莊敬公主笑了幾聲,又和他說了幾句話,這才放他走。郭樸出門去兵部又消磨一個下午,遇到崔複隻裝彼此不熟,大家一笑而過。

半下午的時候,臨安進來附耳回話:“奴才去虞府請虞公子,家人說虞公子上午出京遠行了。”郭樸吃了一驚,急問:“可知道去哪裏?”臨安搖搖頭。

現在的京裏快像多事之秋,郭樸餘下的半下午惴惴不安,每一想到虞臨棲就心驚肉跳,總覺得他去的地方與自己有關。

官道上虞臨棲帶著幾個家人,一行算是人精神馬嘶鳴。他們去的地方,是郭樸的家鄉臨城。

北風起兮去趕路,人在馬上風更勁,麵前吹來的不是風,而是刀子。這實在不是滋味兒。虞臨棲偏偏趕得急,起早貪黑的趕路。

隻到見臨城城門在不遠處,虞臨棲才呼一口氣,感覺到麵上生疼。風刀子刮臉和刀子刮胡子不一樣,好在內地溫暖,不至於把麵上刮出血。

虞臨棲微微一笑回想在草原上,麵上就是蒙布野外飛奔一天,回來麵上風裂的人不在少數。
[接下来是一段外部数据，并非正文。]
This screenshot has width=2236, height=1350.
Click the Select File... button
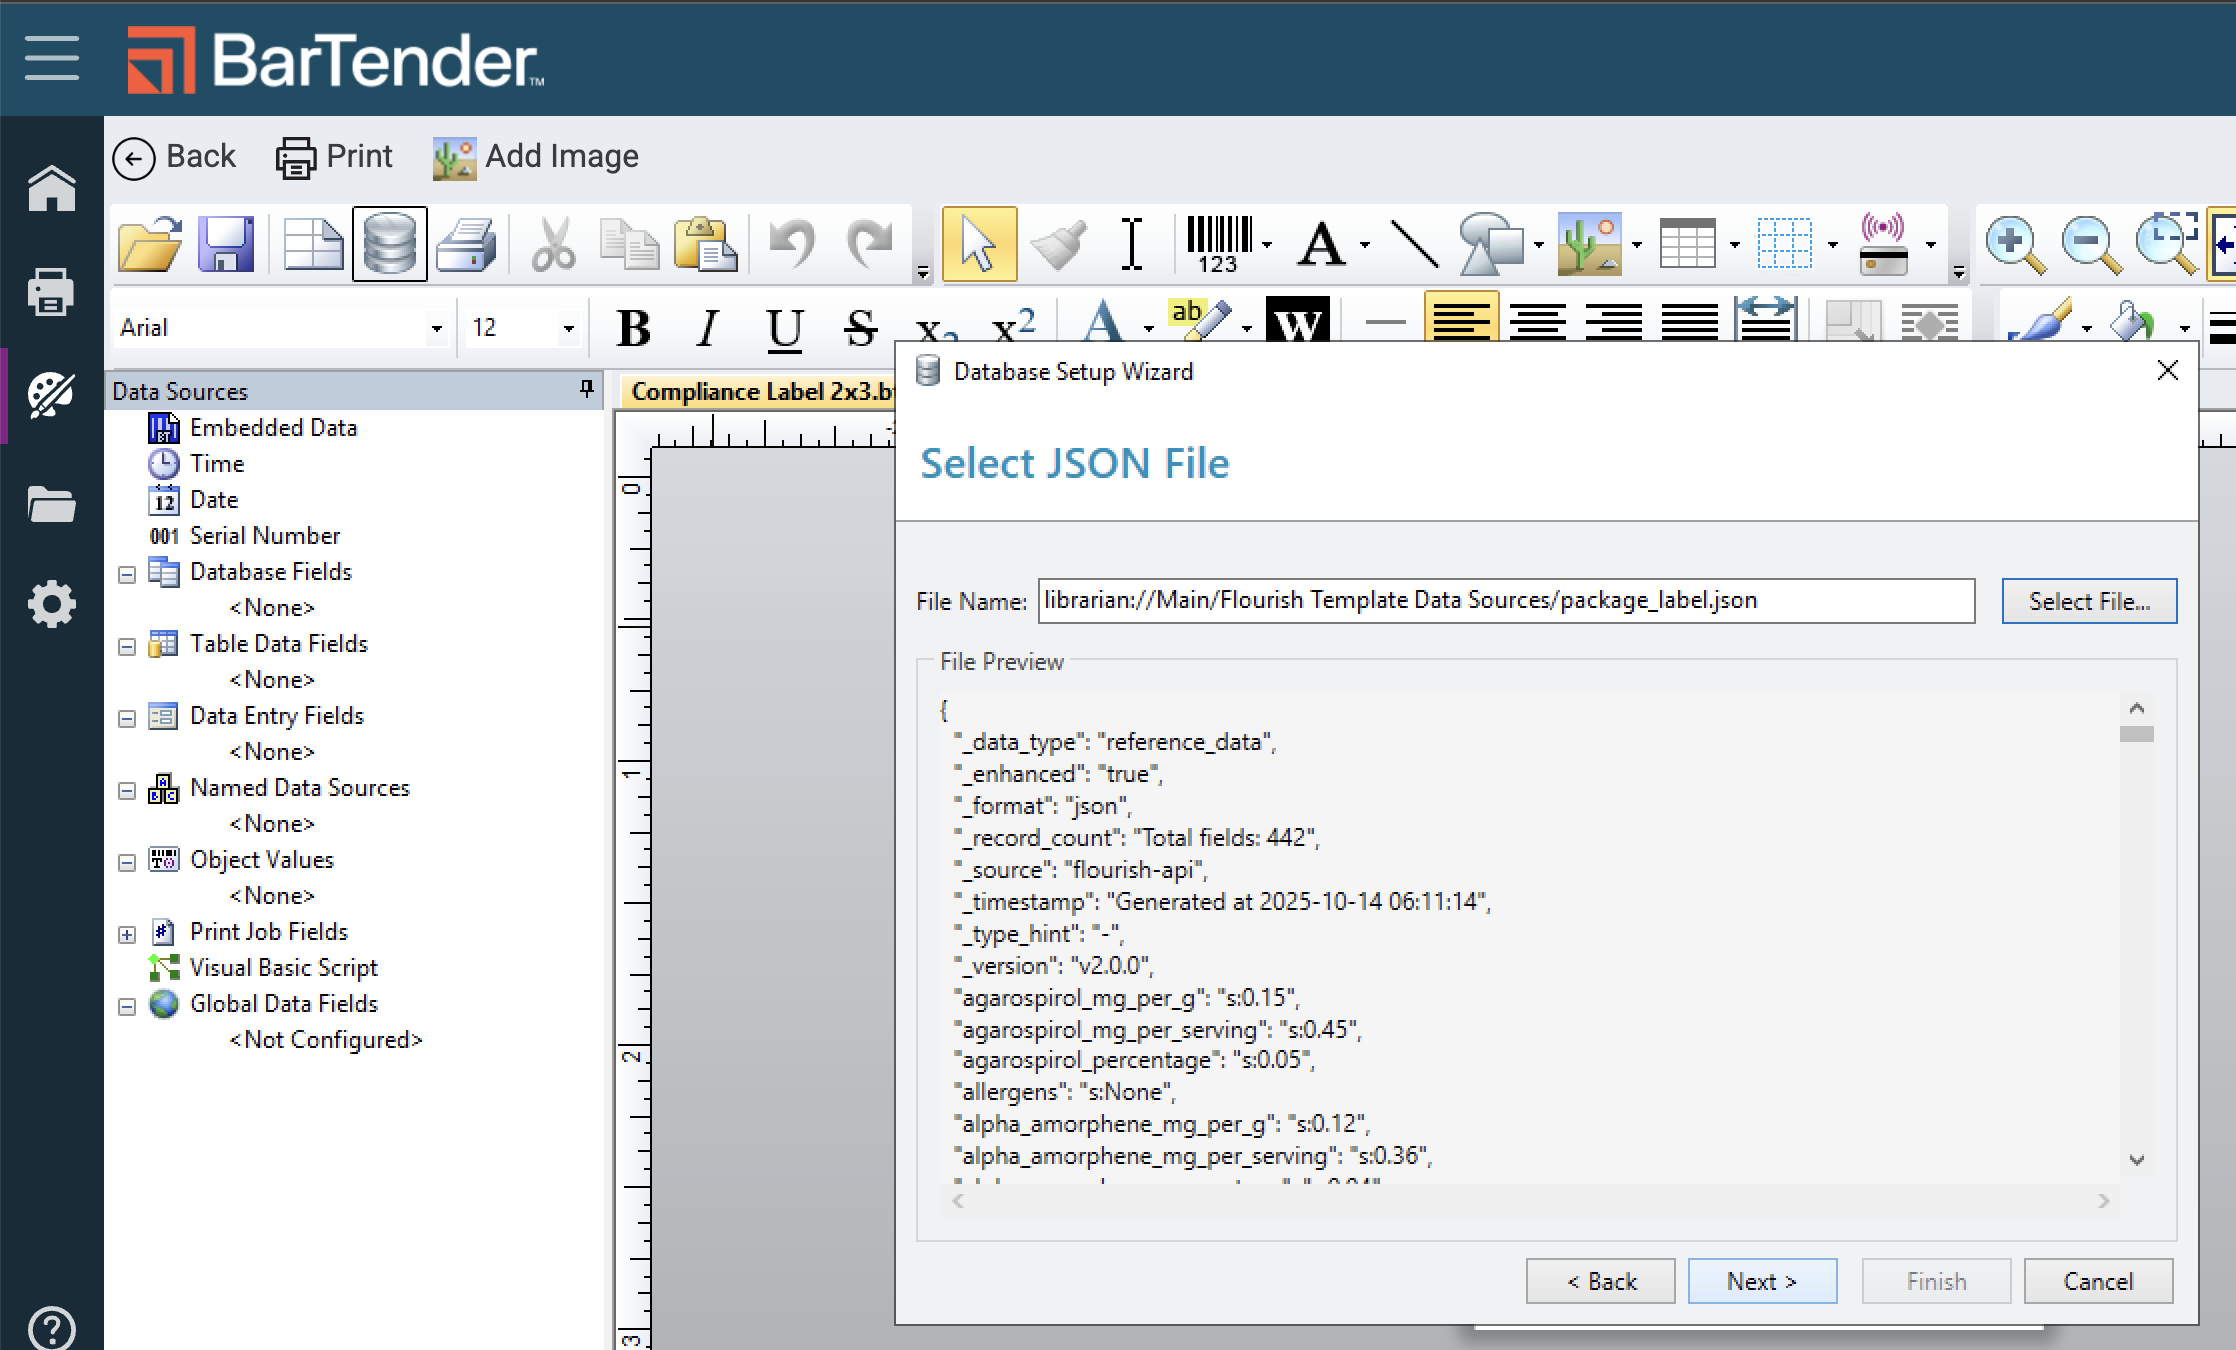point(2088,601)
他此時麵上也有蒙布擋灰的麵巾,雖然好卻影響公子儀態。

揮手扯去麵巾,重現臨棲公子的風采。

守城門的人正在冷天中喃喃罵,見一行人風塵仆仆,為首人麵色微顯蒼白,行路的原因雙帶頰有暈色,與唇之暈色相媲美。

自然有一段柔弱氣質,眸子裏掃人一眼有如冰雪。守城門的人馬上就精神,見來者不欲,“啪”地站直把手中兵器抱好。

過往行人雖然不過問,守城門的人眼珠子卻隻跟著轉,很想說上兩句。這一行人到城門洞裏,“籲”一聲帶住馬,公子沒有說話,旁邊的人來打聽:“請問縣衙怎麼走?”
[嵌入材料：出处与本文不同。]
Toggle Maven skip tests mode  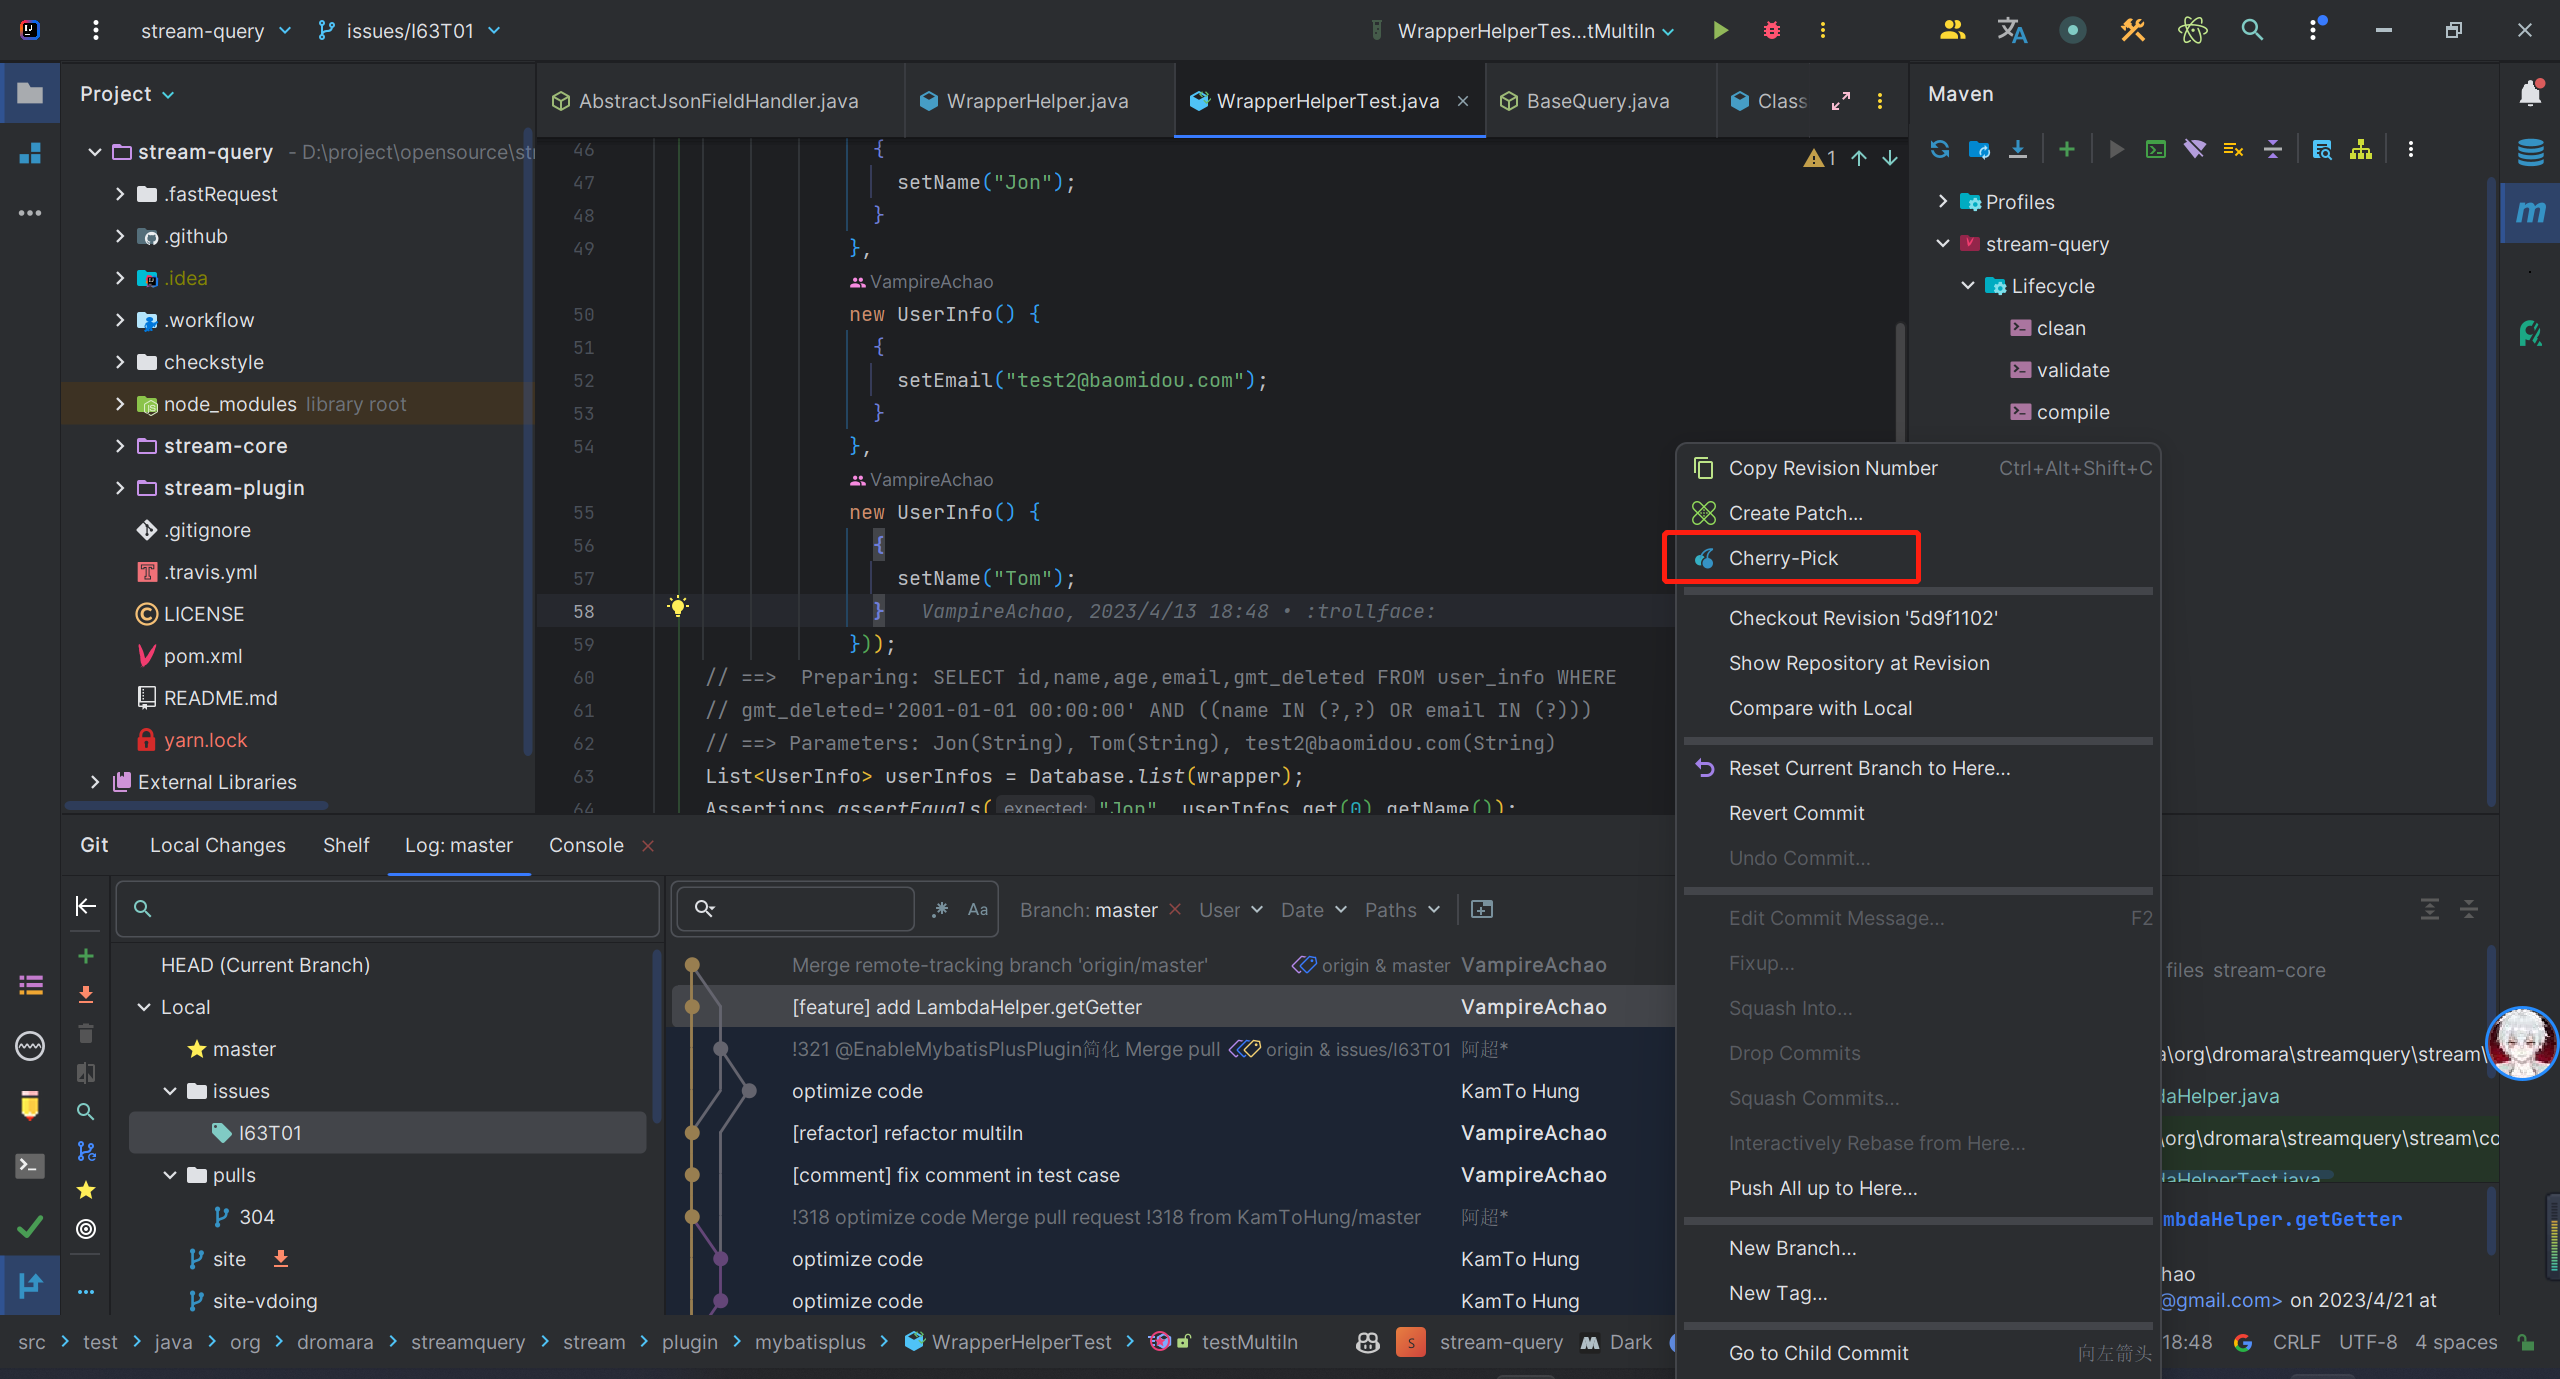coord(2233,149)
守城的人口沫紛飛,手指亂舞:“那裏,就那裏,拐,再拐,看到沒有,您找邱大人得往那裏去。”

虞臨棲淡淡一笑,世家子獨有傲氣浮現麵上,居高臨下問道:“是邱藏用大人?”守城的人巴結道:“我不知道,反正是姓邱,您老自己去見他問問。”

旁邊人喝斥他:“放肆!這裏京裏來的虞大人!”幾個守城門的兵忽忽拉拉全跪倒,虞臨棲輕輕半抬了手,手其實還在馬韁上,輕描淡寫道:“帶個人帶路,我們去見他。”
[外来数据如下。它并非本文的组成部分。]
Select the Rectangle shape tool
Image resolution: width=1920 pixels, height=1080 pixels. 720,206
這天初上午,邱大人才用過早飯正在哼小曲兒,見有人問說:“京裏到了一位虞大人。”邱大人自思認識的沒有姓虞的,還是官服出來迎接。

他當十幾年州官,是個標準官油子。沒見麵先擺上一臉的笑容:“嗬嗬,是京裏哪位大人到了?恕下官沒有遠接。”

出來張著眼睛一看,堂口負手昂然站著一個青年,上身是錦繡暗紋的月色白錦衣,裏麵想來襯的是上好絲綿,衣角落下來不想半分呆滯,雖然是天冷厚衣,也自有他的一份風度。

這風度,是讓年老的人豔羨,因為有青年美貌在裏麵;這風度,讓沒有氣勢的人扼腕,因為有儒雅翩翩在其中。